Ángel González, el amado poeta que vivía y dejaba vivir, me hizo un regalo en forma de titular cuando apenas era yo una redactorcilla resabida, sección Cultura: "La peor censura es la que ejerce uno mismo".

Y qué razón tuvo siempre ese hombre irrepetible.

Consciente de la suerte enorme que tengo al poder escribir y publicar estas letras de urgencia, intento siempre no ofender a quien me importa. Pero sucede que, cuando más cuidado tengo, molesto a alguien que no entiende, que no quiere entender, que interpreta o que retuerce.

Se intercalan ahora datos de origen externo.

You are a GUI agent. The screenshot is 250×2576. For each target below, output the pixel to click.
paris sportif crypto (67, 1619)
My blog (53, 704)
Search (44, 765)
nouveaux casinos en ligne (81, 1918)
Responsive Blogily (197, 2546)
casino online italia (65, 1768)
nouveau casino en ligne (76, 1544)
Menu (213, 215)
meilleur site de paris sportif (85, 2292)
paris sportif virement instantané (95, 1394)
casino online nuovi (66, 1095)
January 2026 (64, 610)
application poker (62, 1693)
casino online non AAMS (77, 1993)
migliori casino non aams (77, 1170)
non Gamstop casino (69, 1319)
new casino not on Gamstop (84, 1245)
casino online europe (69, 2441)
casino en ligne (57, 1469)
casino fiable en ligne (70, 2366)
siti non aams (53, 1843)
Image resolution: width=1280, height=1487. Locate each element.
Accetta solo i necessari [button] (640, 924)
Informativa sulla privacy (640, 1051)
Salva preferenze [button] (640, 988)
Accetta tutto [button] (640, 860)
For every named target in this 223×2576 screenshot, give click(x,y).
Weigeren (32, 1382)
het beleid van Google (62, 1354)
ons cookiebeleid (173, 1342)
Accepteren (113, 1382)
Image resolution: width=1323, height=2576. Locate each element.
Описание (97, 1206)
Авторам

Y entonces, confusa y azorada a partes iguales, me paro a reflexionar hasta dónde puede llevarme esta deriva de juzgarme y condenarme mientras digo o escribo frases inocuas que, en tiempos no muy lejanos, habrían sacado una sonrisa hasta al más susceptible.

Y así pasa el siglo XXI, problemático y febril, sin que suceda una hecatombe que nos borre de este permanente estado de infantilismo en el que nos hemos instalado.

Y así vamos eligiendo, de entre todas las opciones posibles, estar perennemente ofendidos en lugar de preferir, qué se yo, estar absolutamente borrachos. Que es más divertido.

Miren que yo creo que el mejor tiempo siempre es el que está por venir. Pero no miento si digo que antes era tan feliz en mi ignorancia, que me permitía el lujo de escribir estupideces supinas y firmarlas sin temor del respetable, ni de mis directores, ni de la turba enojada, ni de la autoridad competente.

Escribí contra las barbaridades del desaparecido Lagerfeld, el káiser kantamañanas, que acaba de subir a los altares. Escribí sobre el monarca marroquí -su majesquí, lo llamaban- y su inveterada manía de encarcelar gays y disidentes. Escribí contra el poder abusador. Escribí contra el bolso que una diputada regional -allá por los 90- dejaba en su escaño cada vez que se ausentaba de una sesión parlamentaria, lo que sucedía muy frecuentemente. (El bolso no se atrevió nunca a votar, pero era una metáfora perfecta de lo que algunos piensan que es el servicio público).

Y escribí a favor -muy a favor- de Compay Segundo, su picardía y su encanto nonagenario. Y de un montón de gente que a veces lo merecía y otras no.

Por supuesto, erré mucho. Pero así era yo entonces: joven y despreocupada. Repartía mis adhesiones y mis desacuerdos según me daba el aire.

Y créanme que no me detuve jamás a pensar si aquellas letras, entre ingenuas y gamberras, iban a gustar lo bastante, o si iban a molestar o herir sensibilidades, o si me iban a impedir el paso o cerrar alguna puerta futura.

Cosa que, siendo sincera, en aquel momento me importaba bastante poco.

Hice lo que quise, lo que pude y lo que me dejaron. Y no recuerdo que el mundo se cayera, porque el mundo era y sigue siendo bastante más grande que cualquier conjuntito de líneas más o menos atinadas que una insignificante juntaletras perdida en medio del Atlántico pudiera colocar en una columna.

No sé bien en qué momento se jodió el Perú, que viene a querer decir que no recuerdo cuándo empecé a juzgarme mientras escribía y a perder espontaneidad y recortarme libertades.

Tal vez sucedió cuando empecé a escribir para otros. Quizá entregué ahí, sin sospecharlo, lo más valioso que tenía.

Lo que sé es que no soy más feliz ahora.

Porque, para qué engañarnos: todos queremos gustar y -dicen los que saben de esto- escribimos para que nos quieran.

Y, hoy, además, tenemos la obligación de ser los más ingeniosos, para que nadie nos expulse de ese olimpo de ocurrentes paridores de gracietas y chascarrillos que son las redes sociales.

Pero más vale que asumamos, cuanto antes, que los únicos fans que van a quedarnos con el tiempo, en este mundo cada vez más preso de los prejuicios, son nuestros padres. Si es que viven.

Desde el respeto lo digo y sin querer ofender a nadie.